In the last few weeks I have been back out in the Lockyer Valley around Gatton doing some birdwatching.
At this time of the year, there are many bird species utilising the areas in the region that have water.
I thought it would be interesting to do an article which helps with the identification of some of these bird species.
For people who are familiar with bird species in South-East Queensland, this might seem easy but for beginners it can be a little daunting.
In the photograph that I have provided, there are five recognisable bird species that inhabit watery surroundings in the Lockyer Valley.
They are the Magpie Goose, Plumed Whistling Duck, Purple Swamphen, Australian White Ibis and Royal Spoonbill.
The first question that a novice birdwatcher would ask is how would one tell these separate species apart.
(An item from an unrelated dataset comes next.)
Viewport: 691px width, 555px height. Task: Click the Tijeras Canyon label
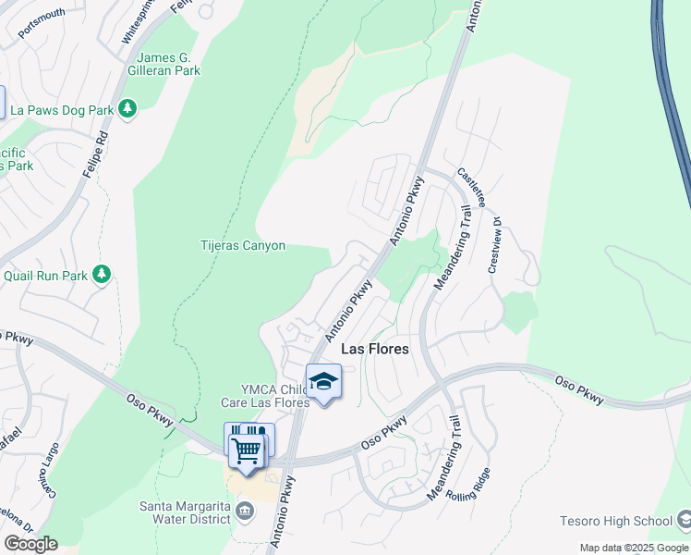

My response would be to look at the colour of the plumage (feathers), size of the bird and shape of the bill of the bird. A good example from this picture would be the Magpie Goose and Royal Spoonbill. Both bird species essentially look black and white in colour but what sets the two species apart is the shape of the bill.
The name of a Royal Spoonbill says it all. Also, the Magpie Goose has a shape that does essentially resemble a goose where as the Royal Spoonbills are a taller bird with thinner legs.
Identifying different duck species can be a challenge especially when they are on the water and a long distance away.
The things I always keep in mind for duck ID is the colour of the plumage, bill and eye features and the overall shape of the bird.
The Plumed Whistling Duck in the photo is easy to identify by its light brown colour and the upswept white feather near the flank.
The last two birds in the photo are known by most people around urban environs.
The Australian White Ibis or “Bin Chicken” is a household Australian icon, and the Purple Swamphen is distinctive with its characteristic blue plumage and red bill.
Birdwatching is a hobby where people should start with learning common species and progress to less distinctive species.
It is something that I never tire of doing and I hope there are others who read this article who feel the same!